(Record excerpts):
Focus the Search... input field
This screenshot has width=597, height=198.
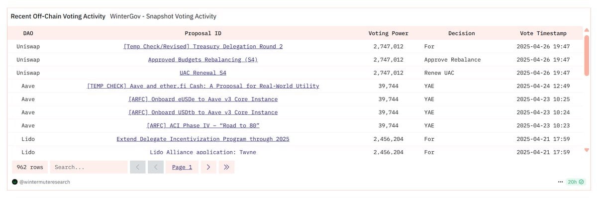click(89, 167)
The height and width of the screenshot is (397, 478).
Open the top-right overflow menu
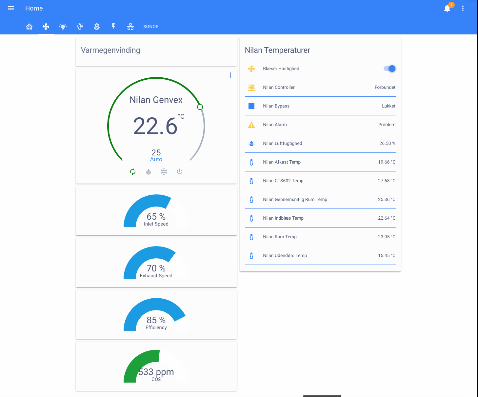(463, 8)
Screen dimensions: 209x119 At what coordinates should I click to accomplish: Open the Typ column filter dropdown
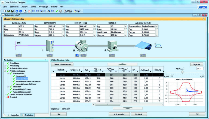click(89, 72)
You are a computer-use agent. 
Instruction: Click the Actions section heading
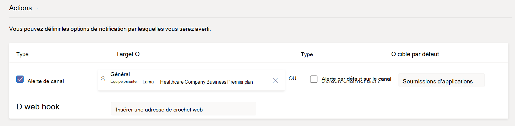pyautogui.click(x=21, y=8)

---

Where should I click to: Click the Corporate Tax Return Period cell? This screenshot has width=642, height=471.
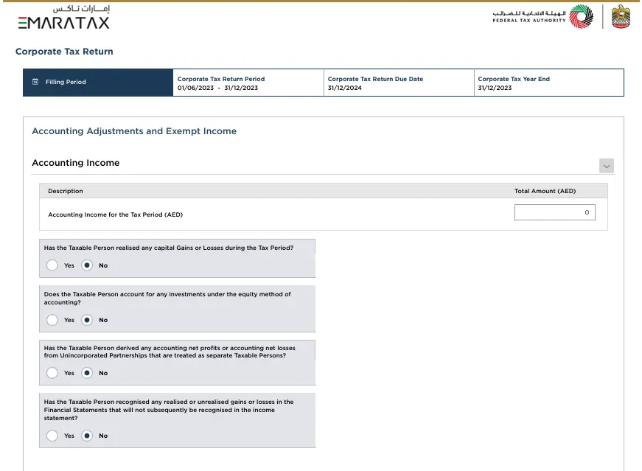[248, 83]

(Given instruction): Could you quote the data above from the line with "The height and" up to and including the line with "pyautogui.click(x=21, y=8)", leaving the pictures out of your answer?

(Response to the task):
The height and width of the screenshot is (397, 478).
Open the top-right overflow menu
(463, 8)
Screen dimensions: 209x119 At what coordinates should I click to accomplish: Open the Typ column filter dropdown
click(89, 72)
You are a computer-use agent. 
Instruction: Click the Actions section heading
pyautogui.click(x=21, y=8)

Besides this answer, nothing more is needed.